I had to fight the urge to laugh.

So, I am going to the academy in a world of magic, huh.

The thought settled into my chest with a strange mixture of dread and excitement. This really was a fantasy world. Magic, divine symbols, sword masters, noble houses, and now an academy in the capital.

As I had known from stories in my old world, academy events were often the starting point for everything. The place where plots kicked into motion. Where protagonists met allies, rivals, enemies. Where destinies tangled.

And now I was walking straight into one.

Not as Leon.

As Theodore Valtair Roosevelt.

I bowed my head slightly, more out of instinct than decision. "I understand," I said quietly. "I will prepare for the academy."

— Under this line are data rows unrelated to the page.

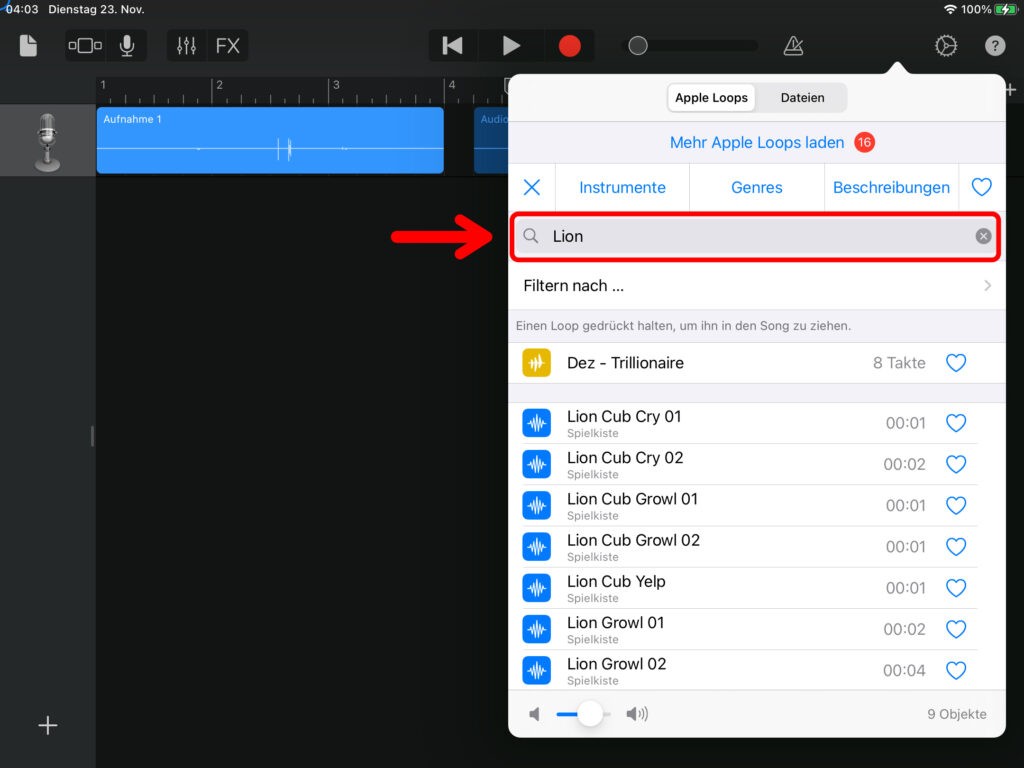1024x768 pixels.
Task: Select the Apple Loops tab
Action: [712, 98]
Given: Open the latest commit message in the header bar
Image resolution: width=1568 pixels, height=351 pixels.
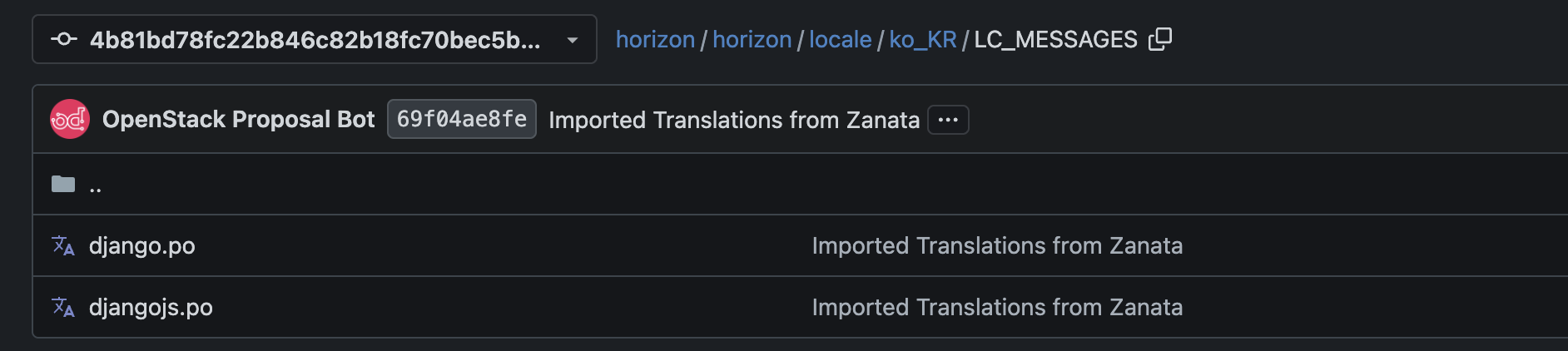Looking at the screenshot, I should (x=734, y=120).
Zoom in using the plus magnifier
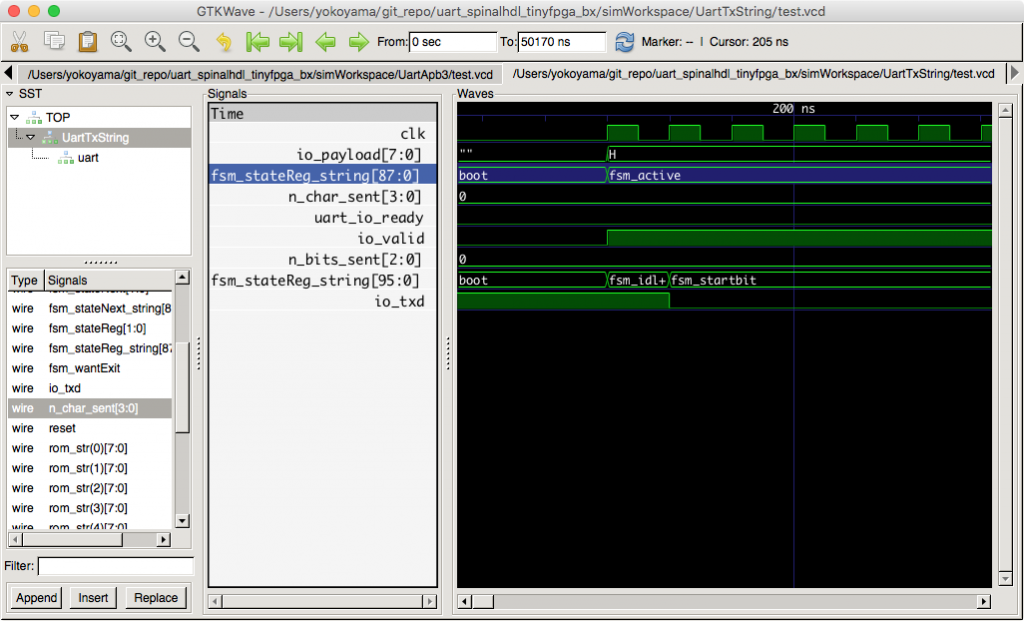1024x621 pixels. point(155,42)
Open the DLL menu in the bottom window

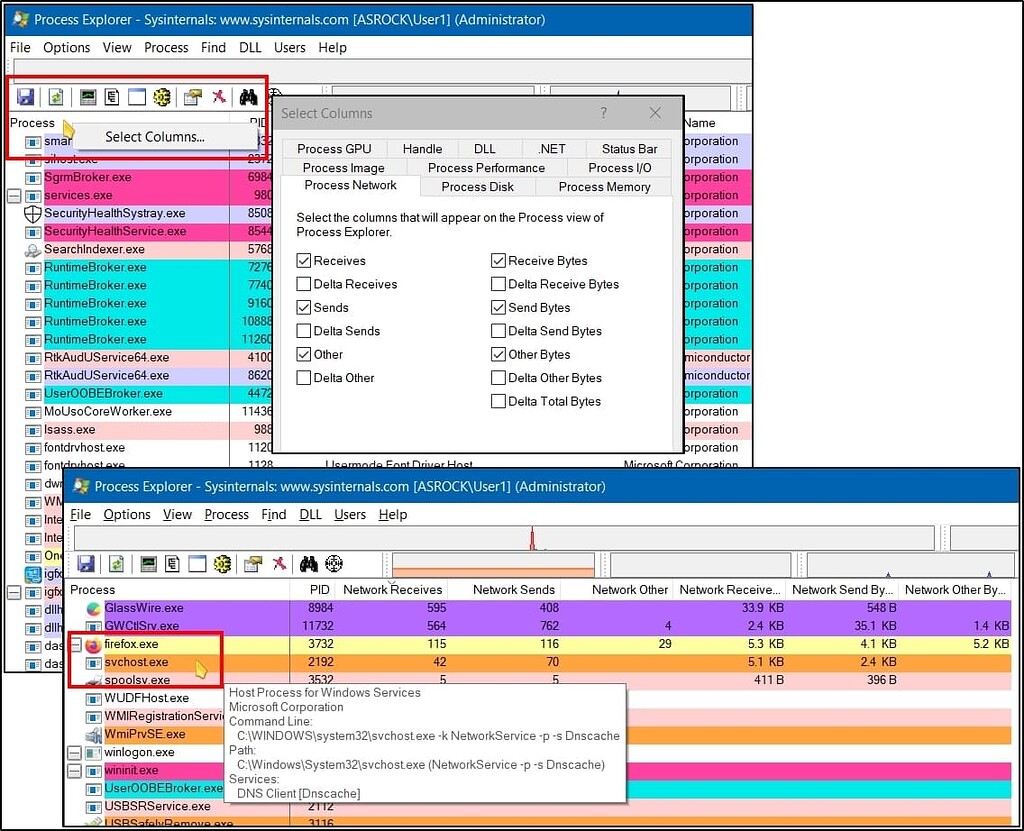tap(310, 514)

The house master gave a single, approving nod. His gaze lingered on me for a heartbeat longer, as if searching for something he hadn't quite seen before, then returned to his papers.

"You leave in three days," he said. "Butler will see to what you need."

Velanica crossed her arms, huffed once, then looked at me with a sideways glance that held irritation, curiosity, and something that almost resembled reluctant respect.

"Three days, huh?" she muttered. "Then you are mine until you step into that carriage."

Her eyes sharpened. "Do not think going to the academy gets you out of training, kid. If you show up there weak, they will chew you up and spit you out before the first term ends."

A small smile threatened to tug at my lips. "So you are not done with me yet?"

"Done?" She scoffed. "We have not even started."

She turned on her heel, wooden sword resting against her shoulder, and jerked her chin toward the door. "Come on. If you are going to survive the academy, your foundation better not be trash."

As I followed her out of the room, Butler's footsteps steady beside mine, one thought pulsed quietly at the back of my mind.

An academy In the capital. A world of magic. A borrowed life with missing answers.

If academy is where everything starts in stories, then maybe,

This is where everything starts for me too.